Durante a Segunda Guerra Mundial, o Pato Donald se juntou à Força Aérea enquanto Minnie Mouse ficou em casa estocando gordura de bacon, para que pudesse ser usada para fabricar explosivos, para o desespero de um faminto Pluto. Então a guerra acabou, “e de repente estavam todos usando camisas havaianas e vivendo nos subúrbios”, disse o historiador da animação Jerry Beck. “Se o país estava competindo em certo esporte, os personagens iam praticar esse esporte.”
Mas a empresa nem sempre acompanhou os tempos. O estúdio eventualmente introduziu uma princesa da Disney negra, mas isso não foi antes de 2009, com “A Princesa e o Sapo”.

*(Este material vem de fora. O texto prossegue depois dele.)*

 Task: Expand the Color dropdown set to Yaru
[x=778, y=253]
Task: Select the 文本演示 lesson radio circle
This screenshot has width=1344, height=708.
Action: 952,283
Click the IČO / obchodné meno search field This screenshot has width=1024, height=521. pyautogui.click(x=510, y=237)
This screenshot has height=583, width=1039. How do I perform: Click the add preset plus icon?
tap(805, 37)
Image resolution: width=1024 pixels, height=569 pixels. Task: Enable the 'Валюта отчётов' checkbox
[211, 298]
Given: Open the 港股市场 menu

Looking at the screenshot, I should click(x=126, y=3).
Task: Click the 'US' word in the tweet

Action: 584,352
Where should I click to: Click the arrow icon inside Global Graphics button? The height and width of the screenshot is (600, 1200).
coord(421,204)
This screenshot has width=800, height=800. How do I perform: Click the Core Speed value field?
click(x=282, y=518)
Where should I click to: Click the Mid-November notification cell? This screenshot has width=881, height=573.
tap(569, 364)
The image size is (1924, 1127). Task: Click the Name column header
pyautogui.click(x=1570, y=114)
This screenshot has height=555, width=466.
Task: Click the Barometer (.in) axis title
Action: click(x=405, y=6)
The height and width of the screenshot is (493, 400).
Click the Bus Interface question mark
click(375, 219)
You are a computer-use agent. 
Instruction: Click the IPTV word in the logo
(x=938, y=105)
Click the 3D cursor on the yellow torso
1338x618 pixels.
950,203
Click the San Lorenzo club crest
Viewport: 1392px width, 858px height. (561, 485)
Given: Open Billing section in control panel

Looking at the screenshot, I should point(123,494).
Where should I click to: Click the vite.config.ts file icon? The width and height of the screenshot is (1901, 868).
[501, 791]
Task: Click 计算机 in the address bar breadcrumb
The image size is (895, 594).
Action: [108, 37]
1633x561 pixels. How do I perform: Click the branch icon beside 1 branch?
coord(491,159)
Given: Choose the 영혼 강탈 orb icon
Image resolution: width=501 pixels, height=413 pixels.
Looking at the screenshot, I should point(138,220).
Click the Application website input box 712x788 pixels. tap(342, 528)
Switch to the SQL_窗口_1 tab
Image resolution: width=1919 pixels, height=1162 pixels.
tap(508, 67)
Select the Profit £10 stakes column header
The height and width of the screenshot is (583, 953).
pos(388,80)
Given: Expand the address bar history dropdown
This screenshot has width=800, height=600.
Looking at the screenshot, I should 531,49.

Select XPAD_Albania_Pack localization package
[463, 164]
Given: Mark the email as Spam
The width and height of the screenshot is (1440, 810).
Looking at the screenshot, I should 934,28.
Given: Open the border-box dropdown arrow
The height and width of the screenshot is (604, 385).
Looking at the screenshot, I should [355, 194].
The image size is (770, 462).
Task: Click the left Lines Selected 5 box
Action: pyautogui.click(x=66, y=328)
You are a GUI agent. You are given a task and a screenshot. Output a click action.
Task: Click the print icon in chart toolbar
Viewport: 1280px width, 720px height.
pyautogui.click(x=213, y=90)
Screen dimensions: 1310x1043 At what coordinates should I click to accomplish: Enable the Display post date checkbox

Carmenita Higginbotham, uma professora associada de arte na Universidade da Virginia que ministra um curso sobre a Disney, disse que escolher uma protagonista não branca mesmo nessa época fez com que algumas pessoas tivessem uma probabilidade menor de ver “A Princesa e o Sapo”. O filme não foi considerado um sucesso comercial – e, portanto, tornou o risco de sair da caixa menos provável de ser tomado no futuro.
“Sejam quais forem as boas intenções que indivíduos podem ter a respeito das identidades dos personagens principais do universo Disney, o dinheiro sempre será um fator”, disse Higginbotham.
Ela acredita que vai levar muito tempo até que Elsa ou qualquer outro personagem de animação da Disney procure por um amor dentro do seu próprio gênero.
“Até que você tenha uma audiência que seja receptiva a apresentações não convencionais de personagens”, ela disse, “a Disney não vai fazer isso.”